If conda-pack is unable to be installed in your production environment, you can install conda-pack in a separate environment instead and follow a similar workflow.

Installing conda-pack will let you use the conda pack command which can be used to pack your conda environment into a .tar.gz file:

# Pack environment located at an explicit path into my_env.tar.gz
$ conda pack -p /explicit/path/to/my_env

After packing your environment, it can then be moved to the NVMe using sbcast when in a compute job. Packing your environment will also put a conda-unpack script into the same .tar.gz archive. Extracting your .tar.gz file and activating your environment will allow you to use the conda-unpack command (script) which will clean up the prefixes of the active environment. Unpacking your conda environment on the NVMe using conda-unpack will make your conda environment act as if it was installed on the NVMe originally. The next section will show an example environment on Frontier that is relocated to the NVMe using sbcast.

Example Usage on Frontier

In this example, we will create a new PyTorch environment and move it to the NVMe using conda-pack and sbcast.

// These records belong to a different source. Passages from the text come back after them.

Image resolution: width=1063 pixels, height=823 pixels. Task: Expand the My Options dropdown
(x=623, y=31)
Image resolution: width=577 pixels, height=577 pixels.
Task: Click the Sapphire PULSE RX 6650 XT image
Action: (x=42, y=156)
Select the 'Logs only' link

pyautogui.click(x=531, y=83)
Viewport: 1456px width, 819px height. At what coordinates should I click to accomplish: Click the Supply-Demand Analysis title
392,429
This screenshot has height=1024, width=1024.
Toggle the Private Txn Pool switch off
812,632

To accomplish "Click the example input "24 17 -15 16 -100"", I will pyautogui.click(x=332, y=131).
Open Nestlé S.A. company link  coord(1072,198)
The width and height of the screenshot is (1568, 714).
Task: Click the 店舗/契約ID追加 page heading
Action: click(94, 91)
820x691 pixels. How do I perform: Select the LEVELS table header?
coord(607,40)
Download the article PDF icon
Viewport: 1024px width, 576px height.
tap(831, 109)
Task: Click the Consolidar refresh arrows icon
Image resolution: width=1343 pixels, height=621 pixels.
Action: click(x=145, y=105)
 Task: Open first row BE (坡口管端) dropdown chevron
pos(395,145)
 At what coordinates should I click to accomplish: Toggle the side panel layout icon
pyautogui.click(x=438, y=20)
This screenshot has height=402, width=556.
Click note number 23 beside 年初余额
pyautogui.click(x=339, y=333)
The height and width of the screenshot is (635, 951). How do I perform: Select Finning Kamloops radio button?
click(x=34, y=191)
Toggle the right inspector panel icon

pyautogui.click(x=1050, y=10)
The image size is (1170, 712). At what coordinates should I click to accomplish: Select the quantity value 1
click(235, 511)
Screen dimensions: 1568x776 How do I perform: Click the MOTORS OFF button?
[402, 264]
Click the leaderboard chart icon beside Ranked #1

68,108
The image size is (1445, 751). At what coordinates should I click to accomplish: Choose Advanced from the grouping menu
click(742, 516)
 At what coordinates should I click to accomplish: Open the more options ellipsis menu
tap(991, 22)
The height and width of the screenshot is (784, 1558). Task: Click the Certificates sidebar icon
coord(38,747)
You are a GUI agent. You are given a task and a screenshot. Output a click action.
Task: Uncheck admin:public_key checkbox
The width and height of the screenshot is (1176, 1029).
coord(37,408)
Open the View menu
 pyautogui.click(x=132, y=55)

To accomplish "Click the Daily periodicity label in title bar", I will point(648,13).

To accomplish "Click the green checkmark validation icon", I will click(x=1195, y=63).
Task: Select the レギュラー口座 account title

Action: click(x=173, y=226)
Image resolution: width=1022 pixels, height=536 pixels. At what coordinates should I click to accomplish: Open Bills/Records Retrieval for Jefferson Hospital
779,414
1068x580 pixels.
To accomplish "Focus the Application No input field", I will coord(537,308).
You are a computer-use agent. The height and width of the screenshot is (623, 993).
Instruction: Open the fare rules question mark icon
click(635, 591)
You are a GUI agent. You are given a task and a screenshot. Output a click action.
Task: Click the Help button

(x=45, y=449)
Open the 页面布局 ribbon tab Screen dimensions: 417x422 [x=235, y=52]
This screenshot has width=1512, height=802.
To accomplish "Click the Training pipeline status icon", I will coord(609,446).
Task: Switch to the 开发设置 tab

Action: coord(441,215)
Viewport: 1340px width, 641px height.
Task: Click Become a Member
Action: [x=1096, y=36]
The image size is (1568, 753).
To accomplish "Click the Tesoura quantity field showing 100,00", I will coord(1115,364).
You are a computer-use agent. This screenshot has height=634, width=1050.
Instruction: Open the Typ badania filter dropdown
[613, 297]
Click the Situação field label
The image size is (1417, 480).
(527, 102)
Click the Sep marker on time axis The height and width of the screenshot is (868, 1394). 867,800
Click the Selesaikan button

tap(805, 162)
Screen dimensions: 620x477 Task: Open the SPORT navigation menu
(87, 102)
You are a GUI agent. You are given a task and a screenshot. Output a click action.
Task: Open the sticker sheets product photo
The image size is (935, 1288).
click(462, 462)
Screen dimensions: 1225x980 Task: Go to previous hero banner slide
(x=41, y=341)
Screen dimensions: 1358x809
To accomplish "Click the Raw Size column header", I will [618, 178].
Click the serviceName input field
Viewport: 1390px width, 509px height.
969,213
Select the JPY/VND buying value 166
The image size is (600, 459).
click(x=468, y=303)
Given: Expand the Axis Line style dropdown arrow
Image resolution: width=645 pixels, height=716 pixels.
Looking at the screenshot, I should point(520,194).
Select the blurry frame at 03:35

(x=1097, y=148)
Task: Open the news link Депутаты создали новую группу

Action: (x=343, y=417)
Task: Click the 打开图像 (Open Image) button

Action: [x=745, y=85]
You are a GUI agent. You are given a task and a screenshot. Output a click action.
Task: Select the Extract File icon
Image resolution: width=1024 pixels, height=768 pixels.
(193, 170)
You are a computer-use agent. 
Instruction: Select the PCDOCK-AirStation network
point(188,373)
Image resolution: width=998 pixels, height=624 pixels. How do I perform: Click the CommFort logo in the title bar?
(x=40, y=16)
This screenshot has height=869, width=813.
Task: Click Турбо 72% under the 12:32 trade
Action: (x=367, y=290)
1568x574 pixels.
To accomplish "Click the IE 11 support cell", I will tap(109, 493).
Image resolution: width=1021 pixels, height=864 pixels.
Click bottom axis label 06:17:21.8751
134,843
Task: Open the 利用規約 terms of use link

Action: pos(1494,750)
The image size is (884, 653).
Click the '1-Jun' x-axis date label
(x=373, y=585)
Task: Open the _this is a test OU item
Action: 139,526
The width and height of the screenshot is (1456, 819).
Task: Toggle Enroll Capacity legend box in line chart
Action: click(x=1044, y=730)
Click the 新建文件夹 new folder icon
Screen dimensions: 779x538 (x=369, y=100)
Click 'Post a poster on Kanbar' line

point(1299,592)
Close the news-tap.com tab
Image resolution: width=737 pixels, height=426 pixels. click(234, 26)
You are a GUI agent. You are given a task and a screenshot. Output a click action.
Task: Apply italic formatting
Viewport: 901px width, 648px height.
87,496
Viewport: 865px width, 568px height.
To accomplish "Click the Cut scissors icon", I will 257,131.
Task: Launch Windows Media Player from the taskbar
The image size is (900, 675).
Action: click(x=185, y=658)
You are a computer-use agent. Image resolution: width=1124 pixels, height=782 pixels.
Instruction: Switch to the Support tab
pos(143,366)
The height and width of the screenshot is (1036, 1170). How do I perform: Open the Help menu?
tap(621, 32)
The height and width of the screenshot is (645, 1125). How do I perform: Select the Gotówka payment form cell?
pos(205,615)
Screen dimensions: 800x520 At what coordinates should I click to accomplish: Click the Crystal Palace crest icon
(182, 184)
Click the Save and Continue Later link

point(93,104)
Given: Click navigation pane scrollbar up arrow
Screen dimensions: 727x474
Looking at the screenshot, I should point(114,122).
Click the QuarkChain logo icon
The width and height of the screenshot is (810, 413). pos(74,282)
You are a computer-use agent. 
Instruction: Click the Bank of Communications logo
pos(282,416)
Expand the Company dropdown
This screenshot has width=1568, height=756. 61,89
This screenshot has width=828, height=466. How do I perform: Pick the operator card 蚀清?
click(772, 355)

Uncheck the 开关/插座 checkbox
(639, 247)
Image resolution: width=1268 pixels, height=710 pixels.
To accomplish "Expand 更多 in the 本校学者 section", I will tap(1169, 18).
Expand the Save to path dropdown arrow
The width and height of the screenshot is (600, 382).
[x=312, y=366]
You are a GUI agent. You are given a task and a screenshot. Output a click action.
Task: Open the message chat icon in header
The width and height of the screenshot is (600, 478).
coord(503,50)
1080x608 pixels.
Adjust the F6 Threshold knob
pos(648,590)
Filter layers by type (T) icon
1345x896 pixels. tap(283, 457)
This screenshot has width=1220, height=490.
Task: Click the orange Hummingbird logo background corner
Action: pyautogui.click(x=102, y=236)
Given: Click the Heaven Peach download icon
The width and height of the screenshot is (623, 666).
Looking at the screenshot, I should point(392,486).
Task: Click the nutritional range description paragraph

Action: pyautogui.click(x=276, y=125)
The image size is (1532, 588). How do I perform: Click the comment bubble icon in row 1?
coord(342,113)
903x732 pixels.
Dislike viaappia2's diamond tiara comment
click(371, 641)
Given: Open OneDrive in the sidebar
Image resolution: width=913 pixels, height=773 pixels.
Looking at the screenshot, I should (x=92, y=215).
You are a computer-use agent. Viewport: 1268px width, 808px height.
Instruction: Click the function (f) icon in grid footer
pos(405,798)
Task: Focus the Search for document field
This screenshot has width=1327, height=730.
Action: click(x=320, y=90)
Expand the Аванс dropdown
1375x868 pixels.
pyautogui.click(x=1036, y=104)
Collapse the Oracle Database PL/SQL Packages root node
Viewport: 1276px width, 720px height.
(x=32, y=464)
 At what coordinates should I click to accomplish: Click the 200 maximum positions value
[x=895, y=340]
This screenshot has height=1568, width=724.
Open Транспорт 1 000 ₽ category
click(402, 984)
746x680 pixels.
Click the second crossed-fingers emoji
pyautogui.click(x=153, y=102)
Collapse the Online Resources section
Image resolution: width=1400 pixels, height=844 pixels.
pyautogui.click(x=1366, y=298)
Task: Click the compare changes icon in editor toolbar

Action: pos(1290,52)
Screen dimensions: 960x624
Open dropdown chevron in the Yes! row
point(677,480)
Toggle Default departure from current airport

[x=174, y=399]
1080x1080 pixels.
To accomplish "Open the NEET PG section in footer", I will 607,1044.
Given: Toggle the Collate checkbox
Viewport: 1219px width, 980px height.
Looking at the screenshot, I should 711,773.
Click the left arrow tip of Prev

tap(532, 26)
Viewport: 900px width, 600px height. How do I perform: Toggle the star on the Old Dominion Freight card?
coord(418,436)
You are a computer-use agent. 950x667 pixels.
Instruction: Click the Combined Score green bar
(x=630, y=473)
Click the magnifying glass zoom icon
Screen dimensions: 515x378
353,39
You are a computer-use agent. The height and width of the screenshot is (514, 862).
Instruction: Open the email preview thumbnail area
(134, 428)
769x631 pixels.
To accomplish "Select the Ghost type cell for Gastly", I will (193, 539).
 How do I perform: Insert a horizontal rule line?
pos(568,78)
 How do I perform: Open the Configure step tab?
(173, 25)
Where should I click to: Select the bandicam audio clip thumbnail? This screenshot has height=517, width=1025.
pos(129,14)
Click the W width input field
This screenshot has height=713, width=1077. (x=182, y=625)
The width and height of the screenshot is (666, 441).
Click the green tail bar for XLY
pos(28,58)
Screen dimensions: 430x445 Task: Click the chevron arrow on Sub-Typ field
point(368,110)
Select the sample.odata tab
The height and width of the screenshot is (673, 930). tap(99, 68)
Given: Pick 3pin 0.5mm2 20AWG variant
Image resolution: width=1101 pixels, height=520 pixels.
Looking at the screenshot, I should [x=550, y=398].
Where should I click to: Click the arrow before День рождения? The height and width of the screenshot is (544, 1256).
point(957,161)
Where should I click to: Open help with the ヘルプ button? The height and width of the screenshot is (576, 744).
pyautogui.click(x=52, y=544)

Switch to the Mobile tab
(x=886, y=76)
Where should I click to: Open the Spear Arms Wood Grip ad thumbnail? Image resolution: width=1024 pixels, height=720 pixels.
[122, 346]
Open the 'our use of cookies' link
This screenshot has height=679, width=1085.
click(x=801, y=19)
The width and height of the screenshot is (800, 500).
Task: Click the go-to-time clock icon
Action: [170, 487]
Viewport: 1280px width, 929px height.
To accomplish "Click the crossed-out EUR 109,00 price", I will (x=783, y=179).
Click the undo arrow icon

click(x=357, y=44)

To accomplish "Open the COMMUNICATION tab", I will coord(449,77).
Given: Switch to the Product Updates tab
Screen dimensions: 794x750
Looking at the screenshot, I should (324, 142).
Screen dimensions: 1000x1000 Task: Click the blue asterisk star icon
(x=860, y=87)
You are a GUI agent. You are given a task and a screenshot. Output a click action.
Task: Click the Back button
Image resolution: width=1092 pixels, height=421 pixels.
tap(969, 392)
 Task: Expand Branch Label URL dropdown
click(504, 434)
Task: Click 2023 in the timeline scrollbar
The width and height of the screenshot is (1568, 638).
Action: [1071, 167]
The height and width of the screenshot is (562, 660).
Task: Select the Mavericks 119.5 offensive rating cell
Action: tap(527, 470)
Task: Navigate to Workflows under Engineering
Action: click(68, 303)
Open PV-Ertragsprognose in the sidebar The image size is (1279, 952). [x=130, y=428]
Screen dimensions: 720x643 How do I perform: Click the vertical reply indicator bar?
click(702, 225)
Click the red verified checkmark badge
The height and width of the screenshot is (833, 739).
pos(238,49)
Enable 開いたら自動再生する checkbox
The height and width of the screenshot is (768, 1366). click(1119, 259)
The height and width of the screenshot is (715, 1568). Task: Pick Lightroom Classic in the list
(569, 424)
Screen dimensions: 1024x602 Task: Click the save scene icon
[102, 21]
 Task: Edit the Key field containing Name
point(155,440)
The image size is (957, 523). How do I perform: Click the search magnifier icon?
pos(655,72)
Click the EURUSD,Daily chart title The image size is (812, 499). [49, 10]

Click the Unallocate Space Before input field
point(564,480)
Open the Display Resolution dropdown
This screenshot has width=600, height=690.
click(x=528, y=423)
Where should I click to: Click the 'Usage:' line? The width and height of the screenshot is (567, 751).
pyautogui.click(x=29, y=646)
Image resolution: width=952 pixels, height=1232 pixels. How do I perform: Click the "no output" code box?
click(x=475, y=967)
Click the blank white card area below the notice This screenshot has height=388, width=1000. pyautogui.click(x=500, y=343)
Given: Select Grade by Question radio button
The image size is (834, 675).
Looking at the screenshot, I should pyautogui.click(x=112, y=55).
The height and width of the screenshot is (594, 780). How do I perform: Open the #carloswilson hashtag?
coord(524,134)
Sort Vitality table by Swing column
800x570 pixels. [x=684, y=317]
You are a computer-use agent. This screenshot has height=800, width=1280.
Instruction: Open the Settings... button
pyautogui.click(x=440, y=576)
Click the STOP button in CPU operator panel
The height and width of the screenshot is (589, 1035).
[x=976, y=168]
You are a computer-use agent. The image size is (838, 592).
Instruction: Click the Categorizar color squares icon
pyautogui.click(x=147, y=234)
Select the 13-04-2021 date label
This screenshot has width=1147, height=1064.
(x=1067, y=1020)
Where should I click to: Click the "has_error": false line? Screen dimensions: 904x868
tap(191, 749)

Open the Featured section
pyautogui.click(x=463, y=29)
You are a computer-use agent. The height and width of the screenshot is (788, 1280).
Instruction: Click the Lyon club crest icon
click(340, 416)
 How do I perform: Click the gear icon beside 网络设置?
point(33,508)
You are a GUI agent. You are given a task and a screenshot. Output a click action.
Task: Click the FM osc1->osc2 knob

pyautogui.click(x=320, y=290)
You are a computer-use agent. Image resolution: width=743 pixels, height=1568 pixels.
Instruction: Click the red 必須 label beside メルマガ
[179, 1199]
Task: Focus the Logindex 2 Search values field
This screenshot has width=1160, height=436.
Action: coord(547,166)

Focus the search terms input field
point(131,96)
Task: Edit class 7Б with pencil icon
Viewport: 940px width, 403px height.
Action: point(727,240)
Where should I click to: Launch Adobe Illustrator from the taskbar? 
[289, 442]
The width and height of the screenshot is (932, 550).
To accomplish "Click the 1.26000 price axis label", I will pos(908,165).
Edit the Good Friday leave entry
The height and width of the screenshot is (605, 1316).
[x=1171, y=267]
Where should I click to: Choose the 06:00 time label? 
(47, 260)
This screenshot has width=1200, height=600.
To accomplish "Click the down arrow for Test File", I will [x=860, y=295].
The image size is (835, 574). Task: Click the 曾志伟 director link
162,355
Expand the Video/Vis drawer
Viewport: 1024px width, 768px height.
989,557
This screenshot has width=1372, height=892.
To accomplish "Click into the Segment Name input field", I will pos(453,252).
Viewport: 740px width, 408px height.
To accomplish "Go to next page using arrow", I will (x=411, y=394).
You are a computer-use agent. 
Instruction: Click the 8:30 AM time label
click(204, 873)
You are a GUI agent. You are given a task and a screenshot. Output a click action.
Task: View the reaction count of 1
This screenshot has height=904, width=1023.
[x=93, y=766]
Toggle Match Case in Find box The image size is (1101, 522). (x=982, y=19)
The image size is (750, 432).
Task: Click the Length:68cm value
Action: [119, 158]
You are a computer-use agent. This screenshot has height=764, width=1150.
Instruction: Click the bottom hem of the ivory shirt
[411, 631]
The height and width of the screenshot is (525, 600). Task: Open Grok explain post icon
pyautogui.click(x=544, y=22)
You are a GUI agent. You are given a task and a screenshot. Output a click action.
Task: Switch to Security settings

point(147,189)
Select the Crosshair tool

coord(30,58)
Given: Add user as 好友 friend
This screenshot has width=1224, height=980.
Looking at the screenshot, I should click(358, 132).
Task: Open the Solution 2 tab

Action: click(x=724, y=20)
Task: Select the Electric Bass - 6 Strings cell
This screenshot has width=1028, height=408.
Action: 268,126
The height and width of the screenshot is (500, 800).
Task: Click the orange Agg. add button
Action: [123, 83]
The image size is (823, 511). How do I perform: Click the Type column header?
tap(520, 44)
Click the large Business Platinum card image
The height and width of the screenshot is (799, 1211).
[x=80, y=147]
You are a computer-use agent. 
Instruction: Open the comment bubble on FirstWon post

First, let’s load our modules and setup the environment:

# Loading the relevant modules
$ module load PrgEnv-gnu/8.5.0
$ module load rocm/5.7.1
$ module load craype-accel-amd-gfx90a

# Create your conda environment
$ module load miniforge3/23.11.0-0
$ conda create -p $MEMBERWORK/<PROJECT_ID>/torch_env python=3.10
$ source activate $MEMBERWORK/<PROJECT_ID>/torch_env

# Install PyTorch w/ ROCm 5.7 support from pre-compiled binary
$ pip3 install torch torchvision torchaudio --index-url https://download.pytorch.org/whl/rocm5.7

# Install Conda-Pack into your environment
$ conda install -c conda-forge conda-pack

Next, let’s pack our new conda environment:

$ cd $MEMBERWORK/<PROJECT_ID>
$ conda pack -p $MEMBERWORK/<PROJECT_ID>/torch_env

Finally, let’s run a compute job:

$ sbatch --export=NONE submit.sbatch

Below is an example batch script that uses sbcast, unpacks our environment, and runs an example Python script across 8 nodes:

#!/bin/bash
#SBATCH -A PROJECT_ID
#SBATCH -J bcast_example
#SBATCH -o %x-%j.out
#SBATCH -t 00:05:00
#SBATCH -N 8
#SBATCH -C nvme

date
cd $SLURM_SUBMIT_DIR

# Only necessary if submitting like: sbatch --export=NONE ... (recommended)
# Do NOT include this line when submitting without --export=NONE
unset SLURM_EXPORT_ENV

# Setup modules
module load PrgEnv-gnu/8.5.0
module load rocm/5.7.1
module load miniforge3/23.11.0-0
module load craype-accel-amd-gfx90a

##### START OF SBCAST AND CONDA-UNPACK #####

# Move a copy of the env to the NVMe on each node
echo "copying torch_env to each node in the job"
sbcast -pf ./torch_env.tar.gz /mnt/bb/${USER}/torch_env.tar.gz
if [ ! "$?" == "0" ]; then
    # CHECK EXIT CODE. When SBCAST fails, it may leave partial files on the compute nodes, and if you continue to launch srun,
    # your application may pick up partially complete shared library files, which would give you confusing errors.
    echo "SBCAST failed!"
    exit 1
fi

# Untar the environment file (only need 1 task per node to do this)
srun -N8 --ntasks-per-node 1 mkdir /mnt/bb/${USER}/torch_env
echo "untaring torchenv"
srun -N8 --ntasks-per-node 1 tar -xzf /mnt/bb/${USER}/torch_env.tar.gz -C  /mnt/bb/${USER}/torch_env

# Unpack the env
source activate /mnt/bb/${USER}/torch_env
srun -N8 --ntasks-per-node 1 conda-unpack

##### END OF SBCAST AND CONDA-UNPACK #####

# Run the Python script
srun --unbuffered -l -N 8 -n 64 -c7 --ntasks-per-node=8 --gpus-per-node=8 --gpus-per-task=1 --gpu-bind=closest python3 example.py

# Gather timings of each slurm jobstep
sacct -j ${SLURM_JOBID} -o jobid%20,Start%20,elapsed%20

The key parts of the above batch script are:

  • Using the #SBATCH -C nvme line makes sure that you’ll get access to the NVMe (accessible at /mnt/bb/<userid>)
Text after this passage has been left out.